Gimlets Please (Hold the Turkey)
Heading out to do a little emergency trim repair, my neighbor was helping me carry some tools. I said, “Grab those gimlets over there, too.”
“Gimlets? I don’t understand… you want turkey guts?”
“Where I come from we say ‘giblets’ with a ‘j’ my friend… I said gimlets,” with some emphasis on the first syllable.
“Ah, gin and lemon juice… sounds good, but can we still fix my trim?”
“No, no, gimlet, from the French word ‘guimbelet,’ meaning to bore or twist.”
My neighbor was unamused. He, like most of us, gets pretty interested when I show him big burly noisy power equipment and nods appreciatively at finely crafted heirloom hand tools, and even feigns interest when he sees me doing something as mundane as sharpening. But my little set of gimlets did not excite him at all. They should have, because in the Down To Earth Woodworking Shop these are must-have constantly used tools.

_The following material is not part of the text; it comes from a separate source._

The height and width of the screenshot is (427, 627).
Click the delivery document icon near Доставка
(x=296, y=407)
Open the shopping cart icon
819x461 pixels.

A set of seven of these indispensable little augers costs about 15 bucks, but are the go-to tools for making a quick pilot hole or through-hole for a screw, a hole for a nail (to prevent splitting), or a starter hole for a larger power-driven drill bit. In a pinch I’ve even used the sharp point of a gimlet as a scratch awl. Gimlets will get into places that drills sometimes cannot, they are precise, they look pretty cool, and they feel great in your hand.
And what a timesaver! With one or two pilot holes to make, finding the right size drill bit, chucking it up, and drilling the holes can take several minutes. Grab a gimlet, place the sharp point precisely on the mark, and with a couple of quick turns, a perfect pilot hole is made. There is no need to worry about over-drilling or using depth stops, either. With a gimlet, work can be very precise.

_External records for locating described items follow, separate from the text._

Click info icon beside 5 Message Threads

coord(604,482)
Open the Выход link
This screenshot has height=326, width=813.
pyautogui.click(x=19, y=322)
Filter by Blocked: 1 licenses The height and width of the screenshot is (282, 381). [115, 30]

Installing nine sets of drawer slides in the new shop desk / work bench / glue-up table / clutter catcher (click here to see the video series), I used a gimlet to quickly and precisely make pilot holes dead center in the elongated holes in the slides. I could not have been as precise with a drill bit or by marking with a pencil and drilling. Nor could I have used a self-centering bit in the elongated holes. If a power drill had gotten away from me I could have easily drilled right through the side of the cabinet.
Gimlets are formed with a sharp screw thread on the first quarter- to half-inch. That screw thread then changes to a familiar auger-cutting pattern. That configuration is why you will sometimes hear these tools called “auger gimlets” or “gimlet augers.” The screw tip pulls the point into the work effortlessly, and if you continue to turn, the augur grooves enter the hole and with each turn cut and pull the debris from the hole.
Well made gimlets, like these, seem to self-straighten as they enter the work piece, so straight holes are a cinch. I often use the largest gimlet in the set to make clearance holes for the familiar #8 cabinet pull screws that accompany most knobs, handles, and pulls. Straight holes make attaching the hardware much simpler.
Gimlets are sized (nominally) in metric measurements, and for a while I had a difficult time matching gimlet to screw, especially for pilot holes. You can do what I did for a long time, and simply hold the screw up to each size gimlet in turn until you find the gimlet that best matches the screw you want to use. To simplify, though, we have created a chart you can use.
Try them, and in time, the gimlet will become one of your most-used tools, too.